Multithreading performance
Closed this issue · 5 comments
Hello,
I have been trying to evaluate the performance of this package with multiple threads but unfortunately setting multithreded=true
seems to result in a slowdown (running on a 6-core CPU):
$ julia -t 6
...
julia> using Pigeons
(omitting first run)
julia> pigeons(target = toy_mvn_target(100), multithreaded=false)
┌ Info: Neither traces, disk, nor online recorders included.
│ You may not have access to your samples (unless you are using a custom recorder, or maybe you just want log(Z)).
└ To add recorders, use e.g. pigeons(target = ..., record = [traces; record_default()])
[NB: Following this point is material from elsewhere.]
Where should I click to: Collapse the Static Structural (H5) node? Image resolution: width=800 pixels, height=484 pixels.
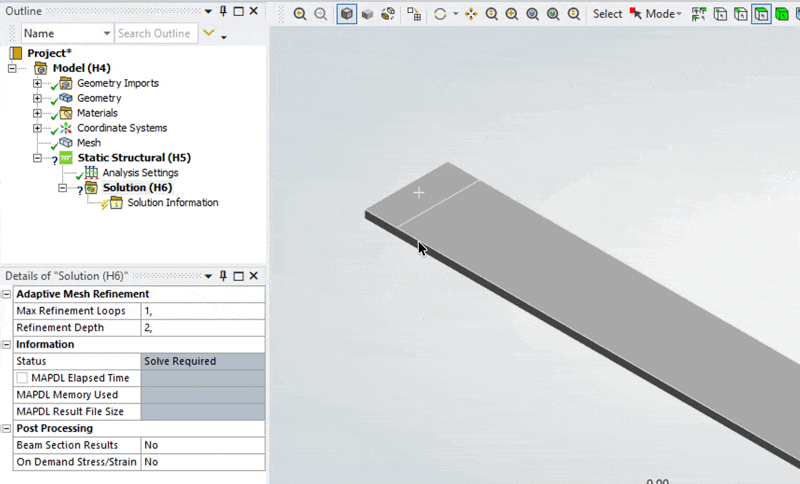37,158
┌ Warning: More than one threads are available, but explore!() loop is not parallelized as inputs.multithreaded == false
└ @ Pigeons ~/.julia/packages/Pigeons/rBo9q/src/pt/checks.jl:12
────────────────────────────────────────────────────────────────────────────
scans Λ time(s) allc(B) log(Z₁/Z₀) min(α) mean(α)
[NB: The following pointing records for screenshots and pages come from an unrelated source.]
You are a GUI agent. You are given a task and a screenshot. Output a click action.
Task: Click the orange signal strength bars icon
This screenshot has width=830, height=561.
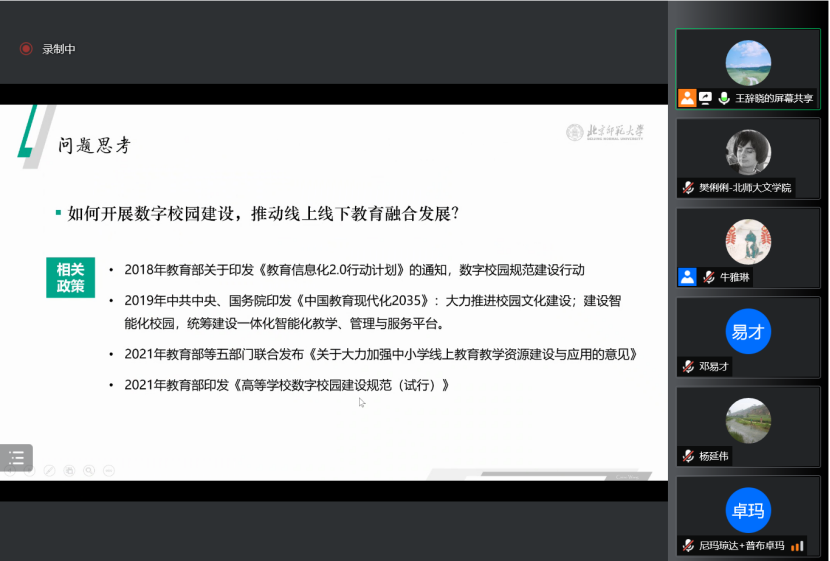pyautogui.click(x=797, y=546)
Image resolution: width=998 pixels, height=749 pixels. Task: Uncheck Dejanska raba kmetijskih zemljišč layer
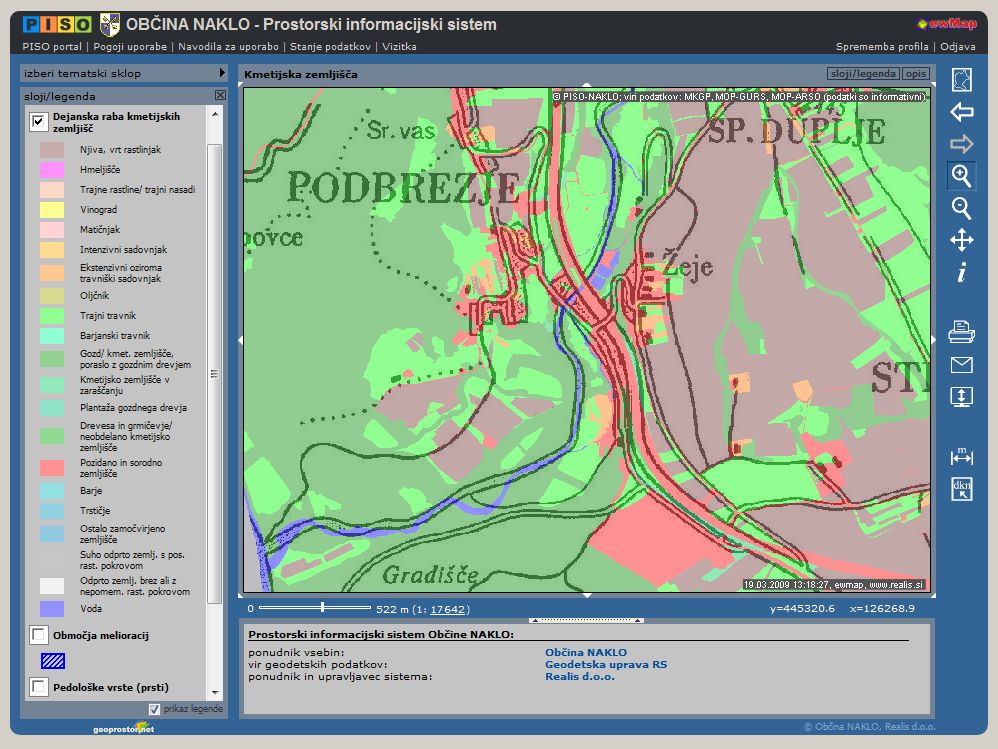click(39, 122)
────────── ────────── ────────── ────────── ────────── ────────── ──────────
2 7.5 5.64e-05 1.28e+04 -122 2.66e-15 0.167
4 5.59 6.76e-05 1.47e+04 -119 2.6e-07 0.378
8 6.04 0.000102 1.86e+04 -115 0.00129 0.329
16 7.27 0.00016 2.42e+04 -118 0.0134 0.193
32 6.97 0.00025 3.05e+04 -114 0.107 0.225
64 7.03 0.000439 4.13e+04 -117 0.0531 0.219
128 7.23 0.000797 6.08e+04 -114 0.0944 0.196
256 7.05 0.00142 6.77e+04 -115 0.13 0.217
512 7.14 0.00259 7.18e+04 -115 0.171 0.207
1.02e+03 7.19 0.00494 7.91e+04 -115 0.172 0.201
────────────────────────────────────────────────────────────────────────────
PT(checkpoint = false, ...)
julia> pigeons(target = toy_mvn_target(100), multithreaded=true)
┌ Info: Neither traces, disk, nor online recorders included.
│ You may not have access to your samples (unless you are using a custom recorder, or maybe you just want log(Z)).
└ To add recorders, use e.g. pigeons(target = ..., record = [traces; record_default()])
────────────────────────────────────────────────────────────────────────────
scans Λ time(s) allc(B) log(Z₁/Z₀) min(α) mean(α)
────────── ────────── ────────── ────────── ────────── ────────── ──────────
2 7.5 0.0227 7.49e+05 -122 2.66e-15 0.167
4 5.59 0.0223 7.57e+05 -119 2.6e-07 0.378
8 6.04 0.000379 5.62e+04 -115 0.00129 0.329
16 7.27 0.000604 9.92e+04 -118 0.0134 0.193
32 6.97 0.000983 1.8e+05 -114 0.107 0.225
64 7.03 0.00175 3.42e+05 -117 0.0531 0.219
128 7.23 0.00184 6.61e+05 -114 0.0944 0.196
256 7.05 0.0036 1.27e+06 -115 0.13 0.217
512 7.14 0.00811 2.48e+06 -115 0.171 0.207
1.02e+03 7.19 0.0172 4.91e+06 -115 0.172 0.201
────────────────────────────────────────────────────────────────────────────
PT(checkpoint = false, ...)
julia>
Is this expected?
I tried changing the problem by increasing the number of chains, changing the dimension of the problem, and increasing the number of rounds but the results remain similar.
For instance:
julia> pigeons(target = toy_mvn_target(500), multithreaded=true, n_rounds=17)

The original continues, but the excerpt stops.